> _Using the information_
**a.** In the digital normalization text, what kind of files do the commands produce?
**b.** Change "single-end" to "unpaired" in the part of the digital normalization text between "Now, run it" and "the single-end file.", inclusive, and give that part again.
**c.** Summarize the digital normalization text in two sentences.

> _Supplied text_
•••

Now, run it through digital normalization::
/usr/local/share/khmer/scripts/normalize-by-median.py -x 1e9 -N 4 -k 20 -C 20 -p SRR390202.pe.qc.fq.gz --savehash normC20k20.kh
/usr/local/share/khmer/scripts/normalize-by-median.py -x 1e9 -N 4 -k 20 -C 20 SRR390202.se.qc.fq.gz --savehash normC20k20.kh --loadhash normC20k20.kh
The above commands produce '.keep' files; the first command normalizes the
paired-end file (-p) and the second does the single-end file.

•••

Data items
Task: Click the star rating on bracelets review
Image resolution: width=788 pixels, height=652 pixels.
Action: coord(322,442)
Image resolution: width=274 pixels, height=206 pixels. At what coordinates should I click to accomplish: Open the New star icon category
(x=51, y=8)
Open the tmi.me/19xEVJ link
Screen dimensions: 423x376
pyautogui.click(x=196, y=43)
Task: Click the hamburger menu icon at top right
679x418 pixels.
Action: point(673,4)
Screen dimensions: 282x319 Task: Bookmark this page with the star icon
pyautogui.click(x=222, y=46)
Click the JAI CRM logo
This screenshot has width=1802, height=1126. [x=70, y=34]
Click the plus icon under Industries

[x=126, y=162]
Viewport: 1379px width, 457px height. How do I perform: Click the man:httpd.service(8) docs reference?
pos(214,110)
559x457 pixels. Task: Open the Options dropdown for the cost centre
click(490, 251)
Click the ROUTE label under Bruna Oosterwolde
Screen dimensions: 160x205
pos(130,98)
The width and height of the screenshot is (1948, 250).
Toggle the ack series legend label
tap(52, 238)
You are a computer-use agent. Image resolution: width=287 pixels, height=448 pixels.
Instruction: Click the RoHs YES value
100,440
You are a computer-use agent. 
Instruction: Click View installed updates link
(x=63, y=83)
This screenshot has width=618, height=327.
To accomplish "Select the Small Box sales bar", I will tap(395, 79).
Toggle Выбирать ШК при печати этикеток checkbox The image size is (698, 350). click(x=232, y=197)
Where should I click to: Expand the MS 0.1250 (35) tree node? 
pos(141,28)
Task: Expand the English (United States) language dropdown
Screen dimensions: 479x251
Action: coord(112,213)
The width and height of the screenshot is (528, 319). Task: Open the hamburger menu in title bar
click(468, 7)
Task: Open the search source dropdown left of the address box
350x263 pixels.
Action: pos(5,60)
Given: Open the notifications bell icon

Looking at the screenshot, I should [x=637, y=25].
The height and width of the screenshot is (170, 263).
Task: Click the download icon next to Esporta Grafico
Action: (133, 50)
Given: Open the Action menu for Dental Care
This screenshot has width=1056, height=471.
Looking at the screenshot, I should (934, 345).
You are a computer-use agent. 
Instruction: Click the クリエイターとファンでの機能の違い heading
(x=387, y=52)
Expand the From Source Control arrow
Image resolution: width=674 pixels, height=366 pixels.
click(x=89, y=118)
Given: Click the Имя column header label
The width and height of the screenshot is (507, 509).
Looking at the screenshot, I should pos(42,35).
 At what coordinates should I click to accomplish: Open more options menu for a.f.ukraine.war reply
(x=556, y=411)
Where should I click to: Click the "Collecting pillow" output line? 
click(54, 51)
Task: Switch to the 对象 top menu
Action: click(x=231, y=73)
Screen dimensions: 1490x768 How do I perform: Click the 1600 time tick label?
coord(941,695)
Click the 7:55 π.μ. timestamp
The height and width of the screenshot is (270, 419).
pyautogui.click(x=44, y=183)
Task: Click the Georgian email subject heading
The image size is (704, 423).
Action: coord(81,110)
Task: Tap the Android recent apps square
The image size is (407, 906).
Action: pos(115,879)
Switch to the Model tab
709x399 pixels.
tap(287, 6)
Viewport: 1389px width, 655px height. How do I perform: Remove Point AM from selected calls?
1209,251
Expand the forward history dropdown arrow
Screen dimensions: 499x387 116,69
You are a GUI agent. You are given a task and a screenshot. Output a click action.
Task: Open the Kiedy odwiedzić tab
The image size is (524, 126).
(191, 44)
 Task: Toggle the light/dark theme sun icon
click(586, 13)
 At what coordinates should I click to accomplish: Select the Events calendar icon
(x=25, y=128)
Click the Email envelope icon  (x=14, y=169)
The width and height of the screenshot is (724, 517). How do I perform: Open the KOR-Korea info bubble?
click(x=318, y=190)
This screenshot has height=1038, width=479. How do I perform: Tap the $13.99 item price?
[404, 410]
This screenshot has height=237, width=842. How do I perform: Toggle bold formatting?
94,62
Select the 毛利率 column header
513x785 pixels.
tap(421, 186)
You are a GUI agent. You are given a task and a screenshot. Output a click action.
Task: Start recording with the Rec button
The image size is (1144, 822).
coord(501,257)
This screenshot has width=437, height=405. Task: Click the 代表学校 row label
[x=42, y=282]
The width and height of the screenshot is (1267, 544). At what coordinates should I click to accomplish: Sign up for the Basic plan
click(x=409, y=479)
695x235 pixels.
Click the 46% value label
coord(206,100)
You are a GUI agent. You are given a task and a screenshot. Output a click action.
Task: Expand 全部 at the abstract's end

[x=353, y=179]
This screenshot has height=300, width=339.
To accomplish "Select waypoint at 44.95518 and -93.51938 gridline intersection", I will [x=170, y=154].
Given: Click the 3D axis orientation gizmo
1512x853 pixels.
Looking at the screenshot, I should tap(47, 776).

•••

> _Expected results_
**a.** They produce '.keep' files.

**b.**
Now, run it through digital normalization::
/usr/local/share/khmer/scripts/normalize-by-median.py -x 1e9 -N 4 -k 20 -C 20 -p SRR390202.pe.qc.fq.gz --savehash normC20k20.kh
/usr/local/share/khmer/scripts/normalize-by-median.py -x 1e9 -N 4 -k 20 -C 20 SRR390202.se.qc.fq.gz --savehash normC20k20.kh --loadhash normC20k20.kh
The above commands produce '.keep' files; the first command normalizes the
paired-end file (-p) and the second does the unpaired file.

**c.** Digital normalization is run with normalize-by-median.py twice: first on the paired-end file with -p, then on the single-end file, which loads the hash file saved by the first command. Both commands produce '.keep' files.